**O QUE FAZER**
**a.** Liste as reformas que o texto sobre a economia brasileira chama de emblemáticas.
**b.** Por favor, reescreva o trecho do texto sobre a economia brasileira que vai de "Valor Econômico" até "precisam ser endereçadas.", inclusive, trocando "produtividade" por "eficiência".
**c.** Escreva a continuação do texto sobre a economia brasileira a partir da última frase apresentada.

Valor Econômico
Pedidos de exceções tem causa estrutural. A
carga tributária no Brasil é elevada (34% PIB), mas, para reduzi-la, os gastos
públicos têm que diminuir
O Brasil não cresce de forma adequada e
sustentável desde 2011. A produtividade é baixa há mais de 20 anos e o bônus
demográfico está se exaurindo, o que torna as condições para o crescimento mais
adversas. Pelo último “Doing Business”, o Brasil ficou em posição 124 entre 190
países e, no quesito pagamento de tributo, obteve colocação 184. Com esta baixa
performance, a China, que já foi par, agora é potência, e Índia vem na mesma
velocidade. O Brasil ficou para trás, logo suas debilidades estruturais
precisam ser endereçadas.
O Poder Executivo e o Congresso Nacional,
desde 2019, têm feito a leitura correta e têm agido. Dentre as modificações
para recolocar o Brasil no mapa do crescimento, há três reformas emblemáticas:
a da previdência, aprovada em 2019; a tributária, em tramitação no Senado; e a
administrativa, que urge ser enfrentada.

**DADOS**
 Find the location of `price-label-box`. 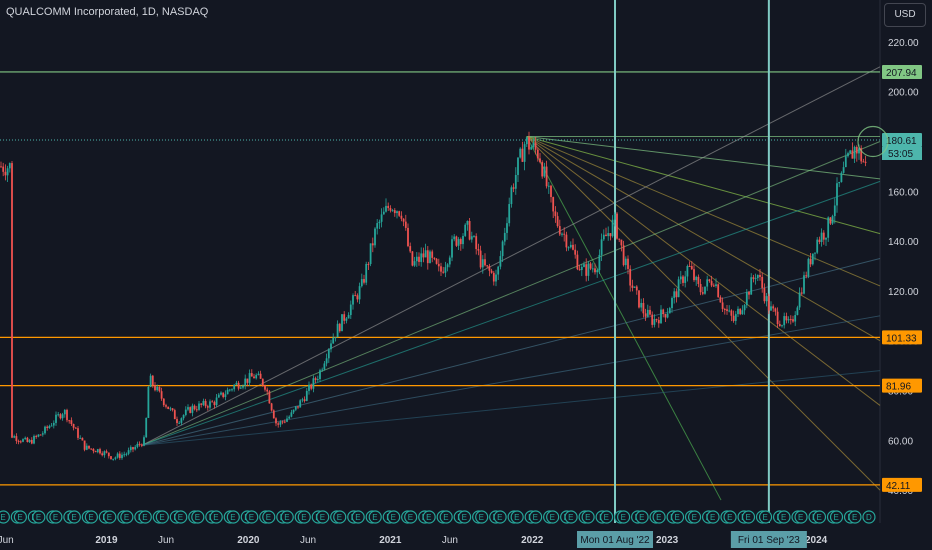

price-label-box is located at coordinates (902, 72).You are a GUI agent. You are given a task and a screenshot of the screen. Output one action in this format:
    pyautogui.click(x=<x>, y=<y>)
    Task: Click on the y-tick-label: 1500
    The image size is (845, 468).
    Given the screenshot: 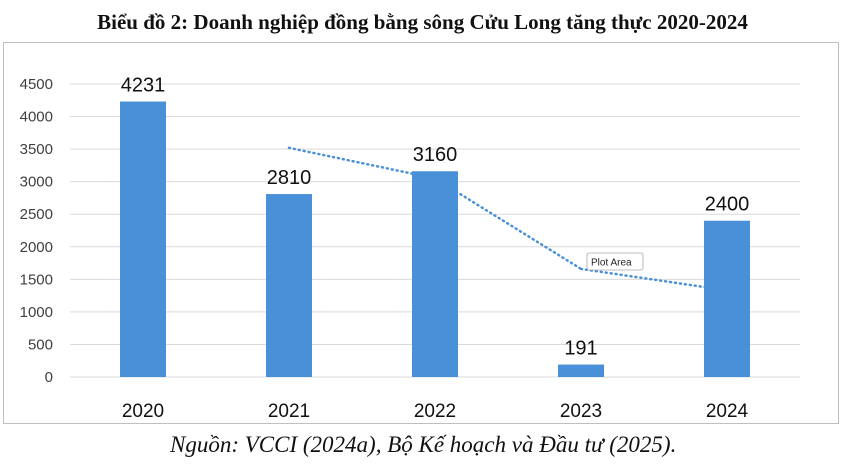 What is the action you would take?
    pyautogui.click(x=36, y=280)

==

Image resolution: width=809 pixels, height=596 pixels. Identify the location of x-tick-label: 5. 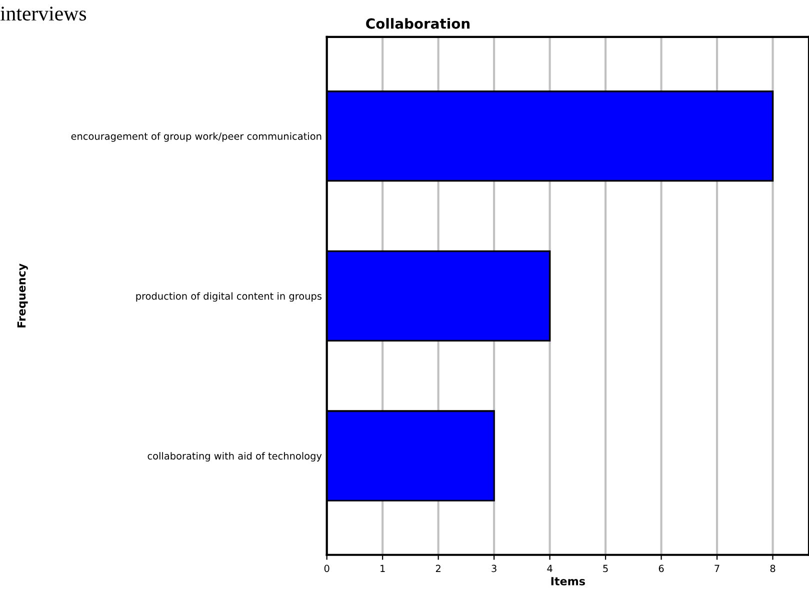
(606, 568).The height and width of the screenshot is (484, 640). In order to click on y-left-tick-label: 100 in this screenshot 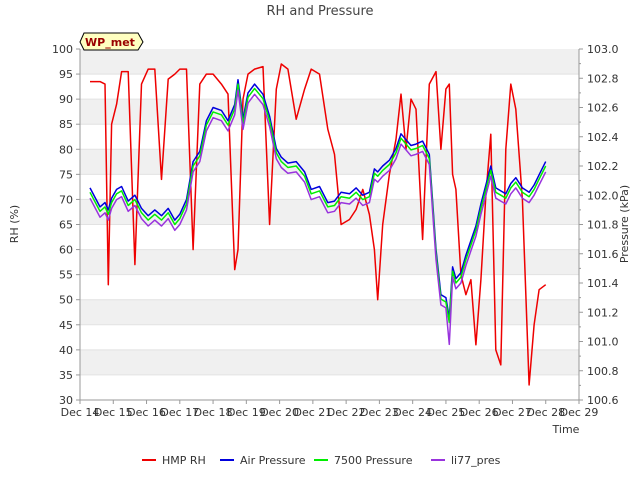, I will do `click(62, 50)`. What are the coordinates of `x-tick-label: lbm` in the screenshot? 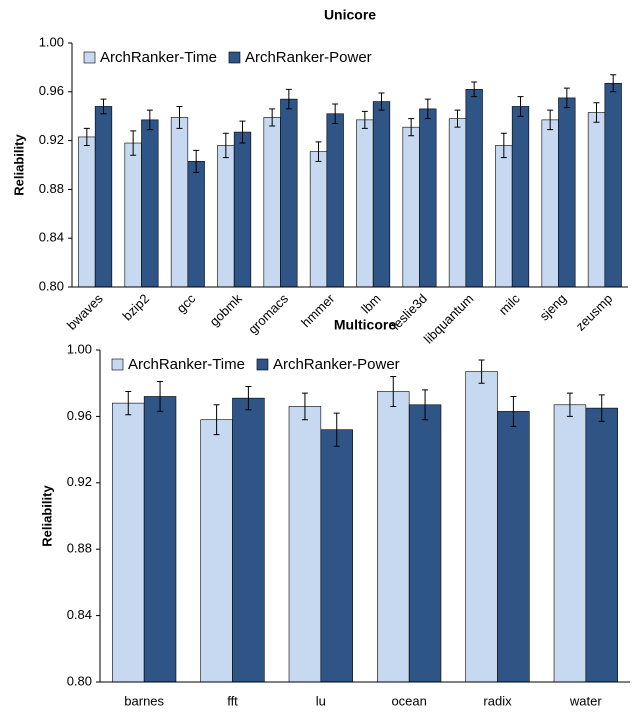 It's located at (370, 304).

**RESULTADOS DAS TAREFAS**
**a.**
- Reforma da previdência
- Reforma tributária
- Reforma administrativa

**b.**
Valor Econômico
Pedidos de exceções tem causa estrutural. A
carga tributária no Brasil é elevada (34% PIB), mas, para reduzi-la, os gastos
públicos têm que diminuir
O Brasil não cresce de forma adequada e
sustentável desde 2011. A eficiência é baixa há mais de 20 anos e o bônus
demográfico está se exaurindo, o que torna as condições para o crescimento mais
adversas. Pelo último “Doing Business”, o Brasil ficou em posição 124 entre 190
países e, no quesito pagamento de tributo, obteve colocação 184. Com esta baixa
performance, a China, que já foi par, agora é potência, e Índia vem na mesma
velocidade. O Brasil ficou para trás, logo suas debilidades estruturais
precisam ser endereçadas.

**c.**
A reforma da previdência, a despeito de não ter sido a ideal, foi a politicamente possível. A reforma tributária, conquanto o texto precise ser lapidado no Senado, foi a redação que garantiu a sua aprovação na Câmara, refletindo o que a população, os governadores e os prefeitos desejam, com raras exceções.
Esta reforma não altera a carga tributária
do consumo de 12,5% do PIB. Esta, porém, simplifica e desburocratiza o processo
de pagamento do tributo, devolve o crédito em base ampla à empresa (o ICMS tem
base restrita), é não-cumulativo (diferentemente do ISS), não distingue bens e
serviços, garante 100% a devolução do crédito ao empresário com a criação do
Conselho Federativo (evitando que Tesouros não devolvam ditos créditos) e
elimina distorções que impactam negativamente no crescimento econômico, uma vez
que hoje os investimentos e a exportação são onerados.
O IVA também é neutro. Tributo neutro é
aquele que não afeta as decisões empresariais quanto ao seu locus produtivo e
logístico, que devem primar, por sua vez, por critérios de eficiência
econômica. O IVA, apesar de estar sujeito a fraudes e arranjos que comprometem
a neutralidade1, é o melhor modelo. Por isso é adotado em 174 países. Além
disso, embora a discussão sobre uma possível diminuição da carga deva se
realizar (face aos pedidos do setor privado), o objetivo da PEC 45 é o de
facilitar a vida de quem emprega e gera riqueza. A PEC 45 é, assim, neutra e
pró-investimento.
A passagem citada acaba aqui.